Islington Tribune - by ROISIN GADELRAB Published:19 December 2008
Council tax rise fear as Town Hall pensions cash gap grows
Deficit nears £400m but finance chief says: We’ve 25 years to put it right
A RISING Town Hall pensions deficit – now nearing £400million – could force increases in council tax and sales of buildings. Islington Council’s Lib Dem finance chief Councillor John Gilbert has played down the likely impact of the growing cash gap, saying the Town Hall has 25 years to make up the difference.
He said: “By hook or by crook we’ll have to do that. It’s certainly ‘doable’. But there’s no immediate need to do anything. The local government pensions scheme is protected by law. “The council has to pay the pensions so either the investment returns have to improve or we’ll have to put more money into the scheme and we can do that either by raising council tax or from capital receipts by selling council assets. Neither of these are attractive options because we want to use our resources for residents.”
He added: “Most pensions schemes are underfunded. It’s not necessarily such bad news because they are paid out over a long period of time so the fact that we don’t have enough money now isn’t necessarily a problem. The stockmarkets have gone down so we can expect it to be worse now but we’ll look at it again in 2010.”

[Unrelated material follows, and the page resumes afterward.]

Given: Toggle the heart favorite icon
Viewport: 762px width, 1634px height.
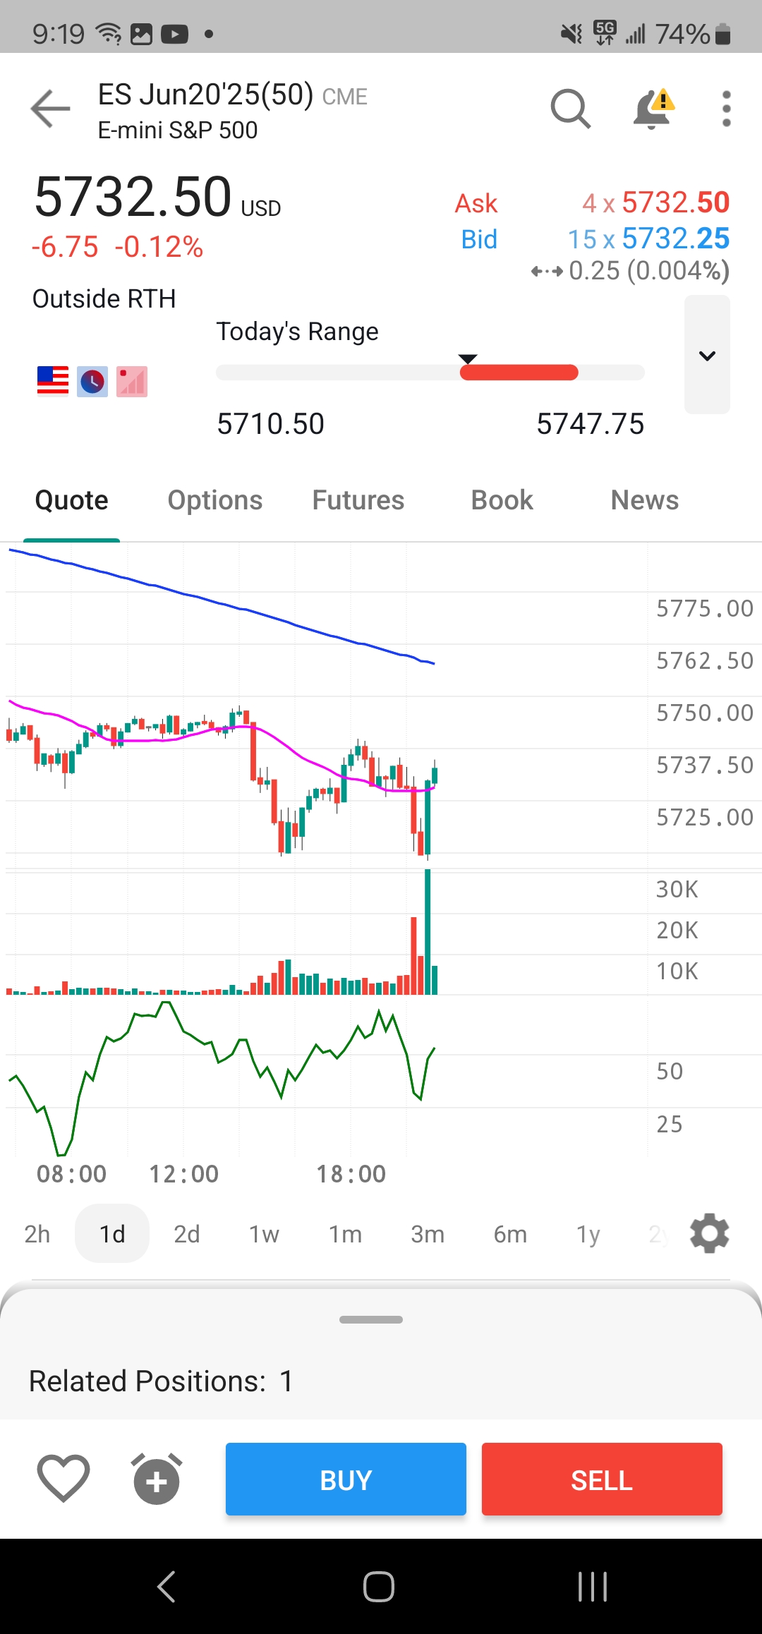Looking at the screenshot, I should pyautogui.click(x=64, y=1478).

In the council’s accounts published in May, the pensions deficit – the difference between how much is in the coffers and how much will have to be paid out to current and former staff – stood at £333million.
But since then the economy has gone into freefall, bringing down the value of pensions investments. The deficit has now risen to nearly £400 million.

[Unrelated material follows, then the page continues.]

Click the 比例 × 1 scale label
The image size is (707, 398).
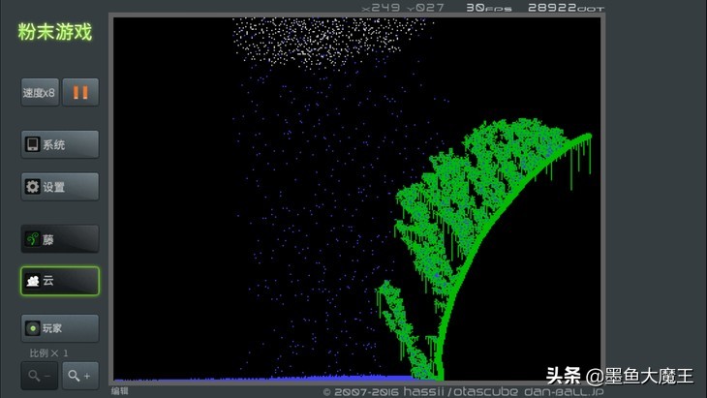48,353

The figures emerged at Islington Council’s pension fund annual meeting last week.
Economist Dr Jennifer Sharpley, who was present, afterwards criticised the lack of information in the pensions report.
She said: “There were no figures on the deficit. The council is hiding behind a lack of transparency and accountability.”
Vaughan West, branch secretary of the GMB union, which represents local government workers, said: “Very crudely, if they had to pay everyone tomorrow this is what they would have to pay. “I’m not concerned that people won’t get their pensions – the scheme is laid down in an act of Parliament and the liability is not immediate.”
He added: “There’s a long-term worry that if there are huge deficits there may be moves on a national level to try to renegotiate the pensions scheme. “At some point they will have to make it up and that will have an effect on a number of things, including council tax bills, and services.”
Former financial journalist Leo Chapman said: “If they keep paying these gold-plated pensions the residents will have to foot the bill.”